Genolier SA se déchire entre putschistes et démissionnés
CLINIQUES PRIVÉES Ecarté de la direction, Antoine Hubert contre-attaque en rachetant les parts d’un des rebelles et devient l’actionnaire principal. La Commission des OPA entre en scène et interroge le groupe vaudois.
Les luttes intestines se poursuivent pour la prise de contrôle du groupe Genolier, l’un des plus grands réseaux hospitaliers privés en Suisse. Ecarté de la présidence de la direction lors de l’assemblée générale au début du mois de juin, Antoine Hubert a augmenté vendredi sa participation, atteignant désormais plus de 25%, suite à son rachat de 600 000 titres à Jaime Rosell, l’un des actionnaires qui avait contribué à sa disgrâce.
L’ex-administrateur-délégué devient ainsi l’actionnaire numéro un de Genolier Swiss Medical Network SA (GSMN). Débarqué en compagnie du prési dent du conseil d’administration, Raymond Loretan, Antoine Hubert entend bel et bien revenir aux commandes afin de rétablir «la confiance au sein de l’entreprise», a-t-il fait savoir dans un communiqué. A cette fin, il a, d’une part, intenté une action judiciaire contre les «putschistes» et, d’autre part, demandé la tenue d’une assemblée générale extraordinaire. Cela lui permettrait de faire réélire un nouveau conseil d’administration, réduit à deux seuls membres depuis les décapitations du 9 juin. Dans la foulée, c’était encore le vice- président du conseil, Robert Pennone, qui démissionnait.
Société cherche sérénité
Autant dire que, quelle que soit l’issue de la bataille, la restauration d’un climat serein semble plus que bienvenu pour ce groupe qui possède quelque 500 lits en Suisse et emploie plus de 1000 personnes.
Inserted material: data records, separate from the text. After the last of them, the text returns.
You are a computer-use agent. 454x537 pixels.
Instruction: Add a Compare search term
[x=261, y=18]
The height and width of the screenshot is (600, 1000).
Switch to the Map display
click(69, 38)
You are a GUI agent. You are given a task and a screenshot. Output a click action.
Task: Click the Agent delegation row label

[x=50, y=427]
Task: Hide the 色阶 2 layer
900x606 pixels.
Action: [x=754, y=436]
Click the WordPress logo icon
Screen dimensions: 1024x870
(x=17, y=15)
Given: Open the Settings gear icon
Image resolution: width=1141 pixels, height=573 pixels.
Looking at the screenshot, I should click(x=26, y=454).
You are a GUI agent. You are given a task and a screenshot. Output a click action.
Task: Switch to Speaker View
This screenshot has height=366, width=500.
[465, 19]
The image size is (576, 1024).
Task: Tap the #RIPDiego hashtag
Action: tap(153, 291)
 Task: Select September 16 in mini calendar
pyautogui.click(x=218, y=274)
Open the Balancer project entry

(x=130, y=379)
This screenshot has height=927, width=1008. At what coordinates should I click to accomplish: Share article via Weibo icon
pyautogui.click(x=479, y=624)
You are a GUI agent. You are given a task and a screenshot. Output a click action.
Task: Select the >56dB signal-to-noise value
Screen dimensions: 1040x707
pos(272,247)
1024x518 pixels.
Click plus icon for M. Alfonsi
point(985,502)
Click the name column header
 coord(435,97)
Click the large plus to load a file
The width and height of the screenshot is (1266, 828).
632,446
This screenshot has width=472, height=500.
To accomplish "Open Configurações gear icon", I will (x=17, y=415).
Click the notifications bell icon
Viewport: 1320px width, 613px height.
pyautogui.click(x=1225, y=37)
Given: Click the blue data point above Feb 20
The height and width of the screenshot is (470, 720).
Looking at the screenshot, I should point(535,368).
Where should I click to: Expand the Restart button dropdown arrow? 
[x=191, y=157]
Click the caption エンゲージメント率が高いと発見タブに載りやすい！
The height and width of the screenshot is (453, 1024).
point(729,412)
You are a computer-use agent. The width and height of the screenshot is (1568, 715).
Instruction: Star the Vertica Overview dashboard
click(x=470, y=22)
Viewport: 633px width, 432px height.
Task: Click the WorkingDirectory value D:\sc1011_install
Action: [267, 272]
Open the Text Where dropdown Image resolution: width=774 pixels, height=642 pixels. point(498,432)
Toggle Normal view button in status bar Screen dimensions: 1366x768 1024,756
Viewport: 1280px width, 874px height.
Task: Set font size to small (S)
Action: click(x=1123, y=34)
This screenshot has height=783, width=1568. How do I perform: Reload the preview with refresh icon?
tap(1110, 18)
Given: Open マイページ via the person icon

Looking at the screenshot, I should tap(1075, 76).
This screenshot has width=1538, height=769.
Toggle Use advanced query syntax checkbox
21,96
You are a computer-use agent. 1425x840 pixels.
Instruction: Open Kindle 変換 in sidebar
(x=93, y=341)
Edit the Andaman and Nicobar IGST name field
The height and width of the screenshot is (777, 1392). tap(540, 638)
Surtout que la Commission des offres publiques d’acquisition (OPA) se mêle à la partie acharnée. L’organe confédéral a ainsi soumis à GSMN une série de questions relatives à la constitution d’un groupe d’actionnaires susceptible d’avoir conduit au putsch. Les membres de ce groupe sont un fonds d’investisseurs, Lincoln Vale European Partners Master Fund L.P., ainsi que deux particuliers, Alain Fabarez et Jaime Rosell.
La commission cherche à savoir si la part du trio atteint ou non le 33% des actions de GSMN. Si tel est le cas, le groupe aurait dû présenter une OPA en bonne et due forme. «Mais la société ne dispose pas d’éléments qui le laissent penser», informe Sacha Widgorovits, chargé de la communication du groupe vaudois. La démarche de la commission pourrait toutefois préluder à une enquête proprement dite.
Des frais intempestifs?
Les «rebelles» reprochent à Antoine Hubert des dépenses inconsidérées, notamment des vols d’hélicoptère intempestifs entre Genève et Zurich. En outre, les résultats en termes de bénéfices engendrent des tensions puisque le groupe fondé en 2002 n’a enregistré qu’un exercice excédentaire, en 2009. Une année peu représentative puisque le bénéfice de 1,9 million réalisé provient largement de la vente de 51% du quotidien économique L’Agefi au financier et industriel français Alain Duménil.